According to verse 31 Abraham’s migration to the land of Canaan didn’t take place right away. In fact, this verse makes it seem like a family decision led by his father Terah who decided to stay in Haran rather than move on to Canaan. Why would God choose an idolatrous man with a barren wife from a pagan society to be called the father of His people and a friend of God? I believe the answer is found in 1 Corinthians 1:26-29 “For consider your calling, brothers; not many of you were wise according to worldly standards, not many were powerful, not many were of noble birth. But God chose what is foolish in the world to shame the wise; God chose what is weak in the world to shame the strong; God chose what is low and despised in the world, even things that are not, to bring to nothing things that are, so that no human being might boast in the presence of God.” Paul is referencing from Jeremiah 9:23-24 to demonstrate not even Abraham can boast, the man who gets the most space in the Hebrews 11 “hall of faith.” God’s choice of Abraham in the Old Testament just like His choice of us today, did not depend upon Abraham’s upbringing, good works or religious activity. God reveals how great His power is by choosing those that the world views as nobodies.
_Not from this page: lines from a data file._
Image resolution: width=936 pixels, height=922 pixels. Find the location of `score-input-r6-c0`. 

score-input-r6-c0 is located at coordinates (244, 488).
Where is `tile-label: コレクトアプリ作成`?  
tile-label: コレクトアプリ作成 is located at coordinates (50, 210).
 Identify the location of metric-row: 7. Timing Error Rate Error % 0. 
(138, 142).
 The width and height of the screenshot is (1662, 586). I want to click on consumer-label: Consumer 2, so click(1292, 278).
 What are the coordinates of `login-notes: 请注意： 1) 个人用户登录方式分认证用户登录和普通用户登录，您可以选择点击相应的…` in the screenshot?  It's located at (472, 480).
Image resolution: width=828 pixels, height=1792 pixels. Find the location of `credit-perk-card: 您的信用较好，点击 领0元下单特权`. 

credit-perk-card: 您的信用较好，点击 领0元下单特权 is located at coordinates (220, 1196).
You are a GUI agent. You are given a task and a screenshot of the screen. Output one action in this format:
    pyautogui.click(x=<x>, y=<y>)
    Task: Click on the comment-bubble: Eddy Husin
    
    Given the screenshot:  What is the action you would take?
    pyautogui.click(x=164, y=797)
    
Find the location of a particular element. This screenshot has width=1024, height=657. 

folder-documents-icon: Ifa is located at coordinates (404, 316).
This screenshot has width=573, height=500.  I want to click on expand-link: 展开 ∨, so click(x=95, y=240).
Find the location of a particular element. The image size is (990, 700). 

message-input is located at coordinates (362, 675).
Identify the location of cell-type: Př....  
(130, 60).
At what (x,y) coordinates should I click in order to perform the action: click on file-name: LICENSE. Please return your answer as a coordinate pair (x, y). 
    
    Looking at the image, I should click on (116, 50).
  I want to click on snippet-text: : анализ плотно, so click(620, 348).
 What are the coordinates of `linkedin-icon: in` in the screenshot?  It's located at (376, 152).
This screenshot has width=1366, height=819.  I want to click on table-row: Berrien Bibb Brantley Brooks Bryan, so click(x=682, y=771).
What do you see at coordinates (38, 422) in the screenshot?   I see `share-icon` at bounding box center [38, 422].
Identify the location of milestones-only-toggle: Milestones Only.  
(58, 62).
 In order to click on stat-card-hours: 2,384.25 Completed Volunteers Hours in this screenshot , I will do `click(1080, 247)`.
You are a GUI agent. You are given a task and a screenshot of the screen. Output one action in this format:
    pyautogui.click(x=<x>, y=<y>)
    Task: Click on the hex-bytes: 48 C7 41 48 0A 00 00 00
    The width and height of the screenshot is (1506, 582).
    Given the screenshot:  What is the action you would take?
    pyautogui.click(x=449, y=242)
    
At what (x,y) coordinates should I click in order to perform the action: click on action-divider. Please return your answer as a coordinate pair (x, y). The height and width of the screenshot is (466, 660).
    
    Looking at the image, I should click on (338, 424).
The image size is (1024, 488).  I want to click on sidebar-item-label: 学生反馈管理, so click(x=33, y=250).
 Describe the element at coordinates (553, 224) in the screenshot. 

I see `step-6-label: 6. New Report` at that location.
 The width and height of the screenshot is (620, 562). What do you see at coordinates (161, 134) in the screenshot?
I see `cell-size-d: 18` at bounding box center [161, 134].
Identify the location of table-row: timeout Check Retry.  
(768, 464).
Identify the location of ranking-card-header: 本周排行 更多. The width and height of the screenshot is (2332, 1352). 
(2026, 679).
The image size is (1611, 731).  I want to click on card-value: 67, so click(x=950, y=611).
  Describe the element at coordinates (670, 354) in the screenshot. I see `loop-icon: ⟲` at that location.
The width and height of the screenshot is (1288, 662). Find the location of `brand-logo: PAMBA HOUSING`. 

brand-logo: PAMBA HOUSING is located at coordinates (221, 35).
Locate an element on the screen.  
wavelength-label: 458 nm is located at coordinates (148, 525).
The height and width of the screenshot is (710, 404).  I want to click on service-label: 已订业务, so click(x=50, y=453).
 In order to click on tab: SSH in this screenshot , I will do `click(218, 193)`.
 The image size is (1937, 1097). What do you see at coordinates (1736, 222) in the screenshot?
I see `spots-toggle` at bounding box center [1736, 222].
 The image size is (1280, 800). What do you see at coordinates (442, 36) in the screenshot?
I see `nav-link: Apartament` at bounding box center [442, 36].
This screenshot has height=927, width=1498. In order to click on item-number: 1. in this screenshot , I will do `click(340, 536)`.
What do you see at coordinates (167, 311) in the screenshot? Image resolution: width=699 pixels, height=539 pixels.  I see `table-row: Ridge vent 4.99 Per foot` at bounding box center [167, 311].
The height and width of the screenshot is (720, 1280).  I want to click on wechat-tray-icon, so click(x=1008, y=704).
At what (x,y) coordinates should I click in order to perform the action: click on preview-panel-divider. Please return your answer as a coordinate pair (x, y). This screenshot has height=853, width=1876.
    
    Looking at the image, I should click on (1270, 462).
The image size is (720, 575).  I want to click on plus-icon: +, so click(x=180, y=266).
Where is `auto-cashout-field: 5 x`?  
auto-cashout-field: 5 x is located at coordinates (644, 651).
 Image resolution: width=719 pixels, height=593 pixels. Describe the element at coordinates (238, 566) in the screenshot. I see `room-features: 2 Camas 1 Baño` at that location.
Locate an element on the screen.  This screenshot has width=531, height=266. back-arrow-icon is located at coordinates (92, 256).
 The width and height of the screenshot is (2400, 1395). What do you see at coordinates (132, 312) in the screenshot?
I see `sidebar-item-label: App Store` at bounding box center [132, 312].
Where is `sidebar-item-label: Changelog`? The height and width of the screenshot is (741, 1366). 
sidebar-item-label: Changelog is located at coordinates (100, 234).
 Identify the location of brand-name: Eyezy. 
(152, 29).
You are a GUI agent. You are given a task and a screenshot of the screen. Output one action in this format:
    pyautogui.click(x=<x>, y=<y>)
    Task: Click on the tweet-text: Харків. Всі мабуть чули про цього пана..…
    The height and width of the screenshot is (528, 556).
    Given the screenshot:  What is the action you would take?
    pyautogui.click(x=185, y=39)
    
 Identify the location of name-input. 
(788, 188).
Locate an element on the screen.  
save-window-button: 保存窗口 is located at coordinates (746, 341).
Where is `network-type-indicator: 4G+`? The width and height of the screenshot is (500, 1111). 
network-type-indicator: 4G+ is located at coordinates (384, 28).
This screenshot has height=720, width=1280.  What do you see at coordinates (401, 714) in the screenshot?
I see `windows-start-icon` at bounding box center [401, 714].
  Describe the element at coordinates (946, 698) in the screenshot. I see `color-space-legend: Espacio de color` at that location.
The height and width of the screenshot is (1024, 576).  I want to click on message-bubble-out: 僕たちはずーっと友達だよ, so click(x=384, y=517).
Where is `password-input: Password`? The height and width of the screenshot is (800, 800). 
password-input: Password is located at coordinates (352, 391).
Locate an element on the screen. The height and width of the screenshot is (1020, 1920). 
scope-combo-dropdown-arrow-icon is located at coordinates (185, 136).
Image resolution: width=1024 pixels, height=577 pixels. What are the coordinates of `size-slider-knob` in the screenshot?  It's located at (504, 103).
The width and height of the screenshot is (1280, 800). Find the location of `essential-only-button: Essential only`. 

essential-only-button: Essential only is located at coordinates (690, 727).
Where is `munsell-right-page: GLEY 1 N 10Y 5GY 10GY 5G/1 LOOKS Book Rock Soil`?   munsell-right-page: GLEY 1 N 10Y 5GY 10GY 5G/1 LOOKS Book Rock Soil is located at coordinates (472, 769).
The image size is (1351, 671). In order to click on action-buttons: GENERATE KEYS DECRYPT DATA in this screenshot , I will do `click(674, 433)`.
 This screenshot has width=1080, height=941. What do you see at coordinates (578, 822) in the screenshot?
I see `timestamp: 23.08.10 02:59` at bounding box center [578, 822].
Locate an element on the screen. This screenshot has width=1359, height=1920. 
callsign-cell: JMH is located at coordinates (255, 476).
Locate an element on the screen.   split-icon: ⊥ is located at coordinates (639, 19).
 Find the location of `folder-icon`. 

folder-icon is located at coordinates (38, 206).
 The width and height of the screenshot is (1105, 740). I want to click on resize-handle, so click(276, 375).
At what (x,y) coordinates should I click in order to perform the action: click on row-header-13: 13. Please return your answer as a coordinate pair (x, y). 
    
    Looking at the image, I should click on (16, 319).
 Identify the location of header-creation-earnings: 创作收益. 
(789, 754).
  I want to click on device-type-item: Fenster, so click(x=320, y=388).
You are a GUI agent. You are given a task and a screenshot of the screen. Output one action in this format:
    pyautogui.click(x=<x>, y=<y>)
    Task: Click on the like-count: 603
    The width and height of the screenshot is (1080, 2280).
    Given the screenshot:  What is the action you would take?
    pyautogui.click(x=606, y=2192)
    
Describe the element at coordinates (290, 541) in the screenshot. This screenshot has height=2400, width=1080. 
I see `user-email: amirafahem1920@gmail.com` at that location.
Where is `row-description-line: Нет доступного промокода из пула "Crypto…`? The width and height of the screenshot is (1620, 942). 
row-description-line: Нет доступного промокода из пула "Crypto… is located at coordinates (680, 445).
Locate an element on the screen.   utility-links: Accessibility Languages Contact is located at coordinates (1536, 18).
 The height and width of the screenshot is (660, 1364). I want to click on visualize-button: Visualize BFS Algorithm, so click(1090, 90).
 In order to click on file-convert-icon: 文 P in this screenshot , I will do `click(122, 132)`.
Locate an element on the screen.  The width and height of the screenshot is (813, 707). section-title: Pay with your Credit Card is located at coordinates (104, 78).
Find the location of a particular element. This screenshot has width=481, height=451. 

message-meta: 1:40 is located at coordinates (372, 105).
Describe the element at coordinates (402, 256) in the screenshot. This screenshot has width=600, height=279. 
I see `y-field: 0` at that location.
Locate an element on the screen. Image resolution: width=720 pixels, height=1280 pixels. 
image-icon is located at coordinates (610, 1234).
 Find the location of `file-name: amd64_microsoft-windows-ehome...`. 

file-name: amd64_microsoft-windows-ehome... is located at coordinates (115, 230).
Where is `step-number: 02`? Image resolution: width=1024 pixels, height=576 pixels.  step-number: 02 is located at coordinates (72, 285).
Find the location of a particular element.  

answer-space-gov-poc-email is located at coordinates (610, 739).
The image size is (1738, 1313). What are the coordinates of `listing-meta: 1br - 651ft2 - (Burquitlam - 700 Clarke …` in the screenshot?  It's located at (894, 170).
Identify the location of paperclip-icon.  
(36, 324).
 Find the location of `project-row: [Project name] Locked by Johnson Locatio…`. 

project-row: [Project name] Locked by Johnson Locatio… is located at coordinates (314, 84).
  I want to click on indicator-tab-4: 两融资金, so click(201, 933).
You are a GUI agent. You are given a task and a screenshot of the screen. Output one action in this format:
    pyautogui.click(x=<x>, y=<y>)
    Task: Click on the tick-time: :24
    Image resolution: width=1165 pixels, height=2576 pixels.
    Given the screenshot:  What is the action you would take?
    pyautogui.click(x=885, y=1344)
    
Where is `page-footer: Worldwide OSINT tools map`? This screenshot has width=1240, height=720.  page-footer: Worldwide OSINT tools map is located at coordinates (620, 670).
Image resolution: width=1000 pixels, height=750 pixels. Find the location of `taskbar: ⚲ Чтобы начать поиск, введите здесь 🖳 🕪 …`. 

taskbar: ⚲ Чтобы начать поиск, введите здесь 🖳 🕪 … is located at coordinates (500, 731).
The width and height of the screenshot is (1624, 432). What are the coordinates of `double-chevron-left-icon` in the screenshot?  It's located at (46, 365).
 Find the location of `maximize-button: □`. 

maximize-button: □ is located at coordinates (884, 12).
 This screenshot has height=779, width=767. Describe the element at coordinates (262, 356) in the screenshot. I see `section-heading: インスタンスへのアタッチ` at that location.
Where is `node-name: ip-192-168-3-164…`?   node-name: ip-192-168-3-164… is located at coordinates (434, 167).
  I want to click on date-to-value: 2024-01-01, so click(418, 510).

According to God, the greatest man who ever lived besides Jesus was John the Baptist. A man with no formal education, no profession, no impressive appearance or political position. Yet Jesus said of him “Truly I say to you, among those born of women there has arisen no one greater than John the Baptist” (Matt 11:11). No one, not even John has the right to boast before God. May this truth cause us to humbly praise and thank God our Savior for choosing us to receive His mercy and be called His beloved children, regardless of our background or past history.
This concludes our study in the first section of Genesis. For the rest of this week I’ll be doing some miscellaneous devotions so that next Thursday when many of us will meet together I can start with the beginning of the next big section, Genesis 12. Also, Friday will be my last Daily Connection instead I’ll be sending out the transcript from our weekly studies on Thursday afternoon.